Why Process-to-Process Visibility Is So Important
One of the challenges in securing processes operating in cloud environments is the visibility limitations imposed either by the cloud service provider or the customer’s solution architecture.
In the case of the cloud service provider, because the environment is shared by everyone who has access to that cloud service, including many thousands of their customers and millions of users, there is only so much network activity the provider will allow you to see and monitor. For example, to help monitor network traffic within your cloud network, several service providers offer flow logs which enable you to log traffic through all network interfaces in your environment. This is useful for identifying potentially malicious traffic, traffic that fits the signature of known threats, and traffic that violates defined policies. However, flow logs only show you so much. Because they log traffic between network interfaces, they may miss inter-process data transfers. Also, they do not offer visibility at the packet level, and they do not allow content inspection. These restrictions limit the value of these kinds of logs for intrusion detection.
Then you have to consider your solution architecture itself, which in cloud native applications, relies heavily on containerized services. With containers, you can easily deploy functionality, whether it’s complex applications or microservices, in containerized environments that are inherently secure. However, this architecture can limit visibility. For instance, a network intrusion detection system might be able to monitor traffic to and from an EC2 instance, but it would miss activity between multiple containers sharing data inside one EC2 instance. To further complicate activity monitoring in this environment, container instances come and go on-demand, as can EC2 instances. Some microservices, data caches, or temporarily assigned IP addresses may only be active for a few minutes before being deleted. Any activity not logged during that brief service period is unavailable for analysis and forensics.

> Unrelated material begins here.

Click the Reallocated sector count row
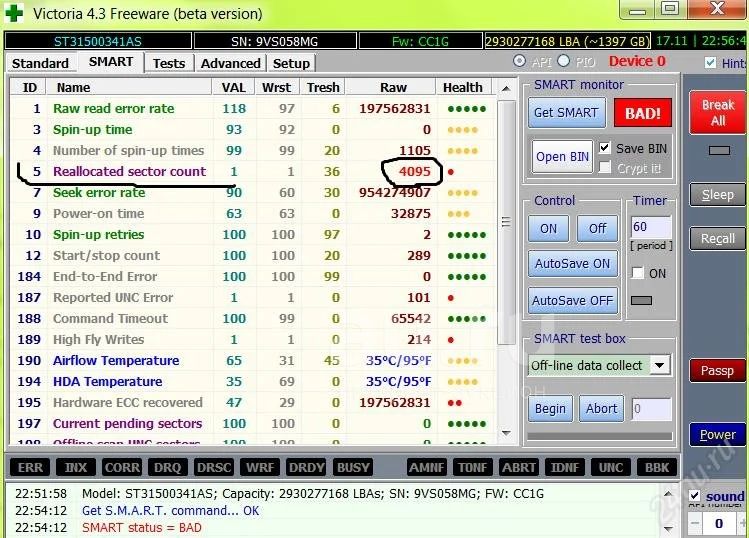749x538 pixels. click(x=129, y=171)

These limitations in visibility can leave you open to certain kinds of attacks. For example, cron is a utility that runs jobs based on a pre-established schedule. A cron command configured to launch a job that utilizes an S3 bucket would run without any error if it found an appropriately named S3 bucket being operated by a data thief. Without adequate visibility into what is actually happening with that data, there would be no indication of a problem.
Another case would be the compromise of a container service deployed inside an EC2 instance. For example, Docker Compose allows you to run multiple containers inside a single E2C instance in such a way that they connect to perform different functions needed to deliver the service. You might have one container with a Python container working with a Redis container to perform a function. Redis, a popular, freely available in-memory data structure, is widely used in applications for page and session cashing, storing messages, and in many other ways. Although Redis is used extensively, security researchers have recently found that 75% of deployed Redis servers show signs of malware infection. If your security strategy depends on network intrusion detection tools that have no visibility into inter-process activity inside the E2C instance, a lot of malicious activity can go undetected.

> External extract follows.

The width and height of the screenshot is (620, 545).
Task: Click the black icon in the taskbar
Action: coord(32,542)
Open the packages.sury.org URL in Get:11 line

The solution to these potential gaps in cloud security is one that monitors and logs all inter-process activities, even those occurring inside the same file. You need a host-based intrusion detection system designed to monitor process hierarchy, process and machine communications, any changes in user privileges, internal and external data transfers, and all other cloud activity. An effective system looks across all layers, and it analyzes activity based on normalized behavior, which gives a continuous real-time view even across short-lived services that may only exist for a few minutes. Having that process-to-process visibility is a critical factor in having strong, effective security built into any cloud environment.